#### [Data to examine]
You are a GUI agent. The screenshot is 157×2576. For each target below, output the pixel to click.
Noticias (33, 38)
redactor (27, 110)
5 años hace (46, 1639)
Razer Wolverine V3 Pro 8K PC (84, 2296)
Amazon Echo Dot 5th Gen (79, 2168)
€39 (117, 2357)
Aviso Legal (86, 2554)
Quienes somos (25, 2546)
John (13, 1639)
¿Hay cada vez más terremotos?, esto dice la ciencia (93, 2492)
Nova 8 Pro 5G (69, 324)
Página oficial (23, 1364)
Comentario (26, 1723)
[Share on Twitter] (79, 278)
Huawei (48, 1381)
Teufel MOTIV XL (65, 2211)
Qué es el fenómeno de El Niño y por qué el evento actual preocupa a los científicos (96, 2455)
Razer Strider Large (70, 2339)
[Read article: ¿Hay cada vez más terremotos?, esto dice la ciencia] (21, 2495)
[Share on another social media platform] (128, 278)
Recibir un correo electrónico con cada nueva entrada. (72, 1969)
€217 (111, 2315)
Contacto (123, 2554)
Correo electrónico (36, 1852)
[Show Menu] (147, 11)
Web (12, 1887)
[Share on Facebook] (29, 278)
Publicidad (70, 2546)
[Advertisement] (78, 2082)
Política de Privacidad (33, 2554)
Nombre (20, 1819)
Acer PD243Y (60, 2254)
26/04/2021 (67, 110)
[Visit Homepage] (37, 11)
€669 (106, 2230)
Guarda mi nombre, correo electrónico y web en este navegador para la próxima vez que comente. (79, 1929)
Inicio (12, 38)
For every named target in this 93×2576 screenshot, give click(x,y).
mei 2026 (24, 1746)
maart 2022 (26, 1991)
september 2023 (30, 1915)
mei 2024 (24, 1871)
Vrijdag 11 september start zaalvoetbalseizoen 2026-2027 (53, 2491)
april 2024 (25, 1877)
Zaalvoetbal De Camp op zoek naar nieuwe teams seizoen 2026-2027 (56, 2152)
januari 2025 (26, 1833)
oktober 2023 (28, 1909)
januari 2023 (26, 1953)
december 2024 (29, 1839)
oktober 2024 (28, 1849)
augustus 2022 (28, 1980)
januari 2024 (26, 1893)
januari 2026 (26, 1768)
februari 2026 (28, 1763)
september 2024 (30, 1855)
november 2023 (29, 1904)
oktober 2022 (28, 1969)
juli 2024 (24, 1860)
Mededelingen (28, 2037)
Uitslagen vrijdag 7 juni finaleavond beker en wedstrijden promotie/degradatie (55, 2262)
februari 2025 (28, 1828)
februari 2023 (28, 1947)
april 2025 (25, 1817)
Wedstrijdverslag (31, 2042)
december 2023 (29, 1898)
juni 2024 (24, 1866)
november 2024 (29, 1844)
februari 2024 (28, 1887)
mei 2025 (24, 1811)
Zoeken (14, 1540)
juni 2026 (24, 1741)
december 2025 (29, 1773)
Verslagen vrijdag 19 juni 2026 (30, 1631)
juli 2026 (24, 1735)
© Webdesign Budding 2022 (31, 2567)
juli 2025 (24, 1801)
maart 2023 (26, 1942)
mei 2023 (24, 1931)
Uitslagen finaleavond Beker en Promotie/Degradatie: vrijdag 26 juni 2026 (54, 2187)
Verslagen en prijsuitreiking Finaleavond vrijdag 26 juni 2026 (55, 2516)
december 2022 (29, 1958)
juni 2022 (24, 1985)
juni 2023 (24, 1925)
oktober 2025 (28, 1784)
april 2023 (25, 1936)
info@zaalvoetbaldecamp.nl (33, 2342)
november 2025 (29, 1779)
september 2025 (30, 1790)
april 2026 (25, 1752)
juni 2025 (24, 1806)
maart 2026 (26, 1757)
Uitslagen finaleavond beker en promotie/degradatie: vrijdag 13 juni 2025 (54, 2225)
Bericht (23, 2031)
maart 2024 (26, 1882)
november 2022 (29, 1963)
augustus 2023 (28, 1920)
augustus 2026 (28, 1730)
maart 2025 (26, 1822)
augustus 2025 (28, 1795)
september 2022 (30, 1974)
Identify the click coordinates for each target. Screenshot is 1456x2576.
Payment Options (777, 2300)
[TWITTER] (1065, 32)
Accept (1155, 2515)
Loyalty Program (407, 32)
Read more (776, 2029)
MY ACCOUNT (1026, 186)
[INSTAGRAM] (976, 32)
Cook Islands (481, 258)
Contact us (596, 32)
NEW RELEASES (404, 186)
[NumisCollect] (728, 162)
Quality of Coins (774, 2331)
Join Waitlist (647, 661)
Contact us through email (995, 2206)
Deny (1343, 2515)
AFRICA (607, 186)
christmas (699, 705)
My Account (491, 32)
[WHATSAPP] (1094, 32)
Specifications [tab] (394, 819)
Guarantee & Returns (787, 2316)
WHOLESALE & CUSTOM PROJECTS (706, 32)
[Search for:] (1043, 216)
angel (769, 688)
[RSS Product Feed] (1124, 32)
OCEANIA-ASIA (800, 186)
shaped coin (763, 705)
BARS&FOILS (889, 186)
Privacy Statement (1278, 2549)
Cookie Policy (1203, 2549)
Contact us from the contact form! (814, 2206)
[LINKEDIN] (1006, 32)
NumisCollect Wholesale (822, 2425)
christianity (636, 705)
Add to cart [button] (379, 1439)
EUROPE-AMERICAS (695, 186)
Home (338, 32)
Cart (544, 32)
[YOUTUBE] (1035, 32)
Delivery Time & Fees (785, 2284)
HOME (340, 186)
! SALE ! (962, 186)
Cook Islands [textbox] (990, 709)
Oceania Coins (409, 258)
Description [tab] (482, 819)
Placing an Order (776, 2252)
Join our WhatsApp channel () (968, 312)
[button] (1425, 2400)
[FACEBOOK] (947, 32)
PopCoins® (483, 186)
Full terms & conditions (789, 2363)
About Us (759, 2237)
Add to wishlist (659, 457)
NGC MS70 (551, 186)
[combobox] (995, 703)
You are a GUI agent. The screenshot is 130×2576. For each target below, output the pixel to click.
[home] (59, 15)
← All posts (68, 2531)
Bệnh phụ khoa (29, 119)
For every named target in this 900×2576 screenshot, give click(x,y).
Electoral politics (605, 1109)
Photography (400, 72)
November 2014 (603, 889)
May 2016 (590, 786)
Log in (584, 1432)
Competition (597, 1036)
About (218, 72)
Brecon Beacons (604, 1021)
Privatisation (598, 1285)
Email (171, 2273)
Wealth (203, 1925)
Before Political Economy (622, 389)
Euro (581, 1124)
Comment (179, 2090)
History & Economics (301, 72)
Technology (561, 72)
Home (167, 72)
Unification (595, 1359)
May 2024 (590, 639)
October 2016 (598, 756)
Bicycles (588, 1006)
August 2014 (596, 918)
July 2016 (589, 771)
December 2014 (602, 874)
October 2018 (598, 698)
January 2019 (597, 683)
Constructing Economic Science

#### [Exercise requirements]
Wherever a line in the entries holds "agent", copy that line.

#### [Answer space]
You are a GUI agent. The screenshot is 157×2576. For each target below, output the pixel to click.
You are a GUI agent. The screenshot is 130×2576. For each target below, output the pixel to click.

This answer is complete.